Posted on 19/10/2020

#Formalities #Australia

Travel bubble between New Zealand and Australia has started, but it will only be one-sided for now

The travel corridor between Australia and New Zealand has started since Friday, October 16, but it will only be one way at first. People from New Zealand will be able to visit Australia, but it will only include a limited number of destinations - that is New South Wales and the Northern Territory.

The trans-Tasman bubble

The trans-Tasman bubble © Markus Mainka / 123RF

Deputy Prime Minister Michael McCormack said that people who hadn't been in a coronavirus hotspot in New Zealand for the previous two weeks would be allowed in with no quarantine, but for anyone else there will still be the 14 days mandatory quarantine.

He commented: "This is the first stage in what we hope to see as a trans-Tasman bubble between the two countries, not just that state and that territory. I've just got off the phone from (Northern Territory) Chief Minister (Michael) Gunner, who says the fish are biting and the beers are cold. And he wants to see as many of his New Zealand cousins and friends as possible."
------
-- REQUIRED WORK --
Continue the article on the New Zealand–Australia travel bubble, starting right after its last sentence.

-- INFORMATION SHOWN --
------
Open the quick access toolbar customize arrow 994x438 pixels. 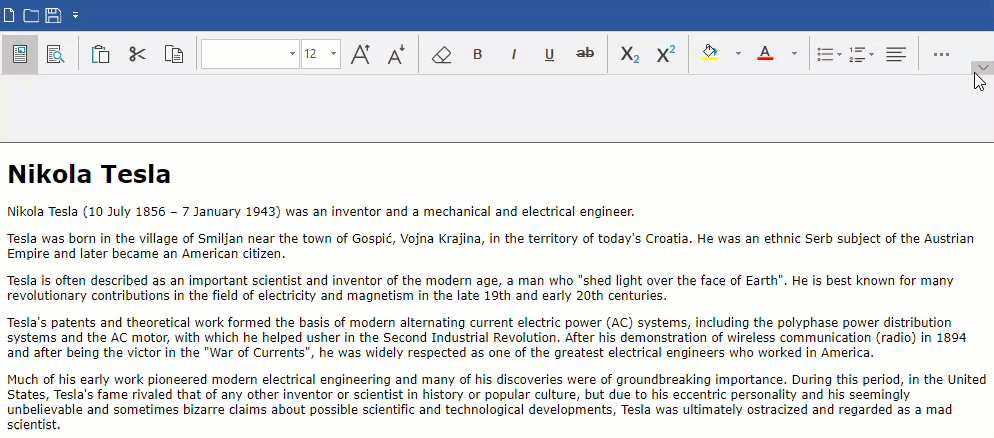tap(76, 15)
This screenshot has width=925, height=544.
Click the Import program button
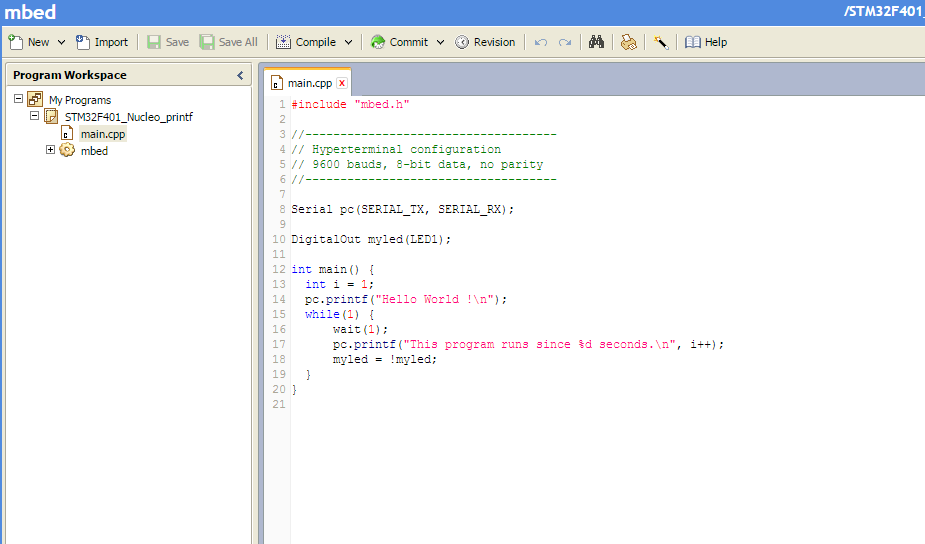point(102,42)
------
-- RESULT FOR THIS TASK --
However, according to New Zealand Prime Minister Jacinda Ardern, those going to Australia will still have to quarantine on their return.

"We will not open the borders for quarantine-free travel with Australia until it is safe to do so because doing it too early risks losing all of the freedoms that we already have in our economy," she announced.

New Zealand is in fact one of the lowest coronavirus infected countries in the world with only 1,848 cases, while Australia has reported 27,371 cases, including a particularly violent outbreak in the city of Melbourne.

She added in a joint statement with Australian prime minister Scott Morrison: "We need to be cautious as we progress this initiative. Neither country wants to see the virus rebound so it's essential any such travel zone is safe. Relaxing travel restrictions at an appropriate time will clearly benefit both countries and demonstrates why getting on top of the virus early is the best strategy for economic recovery."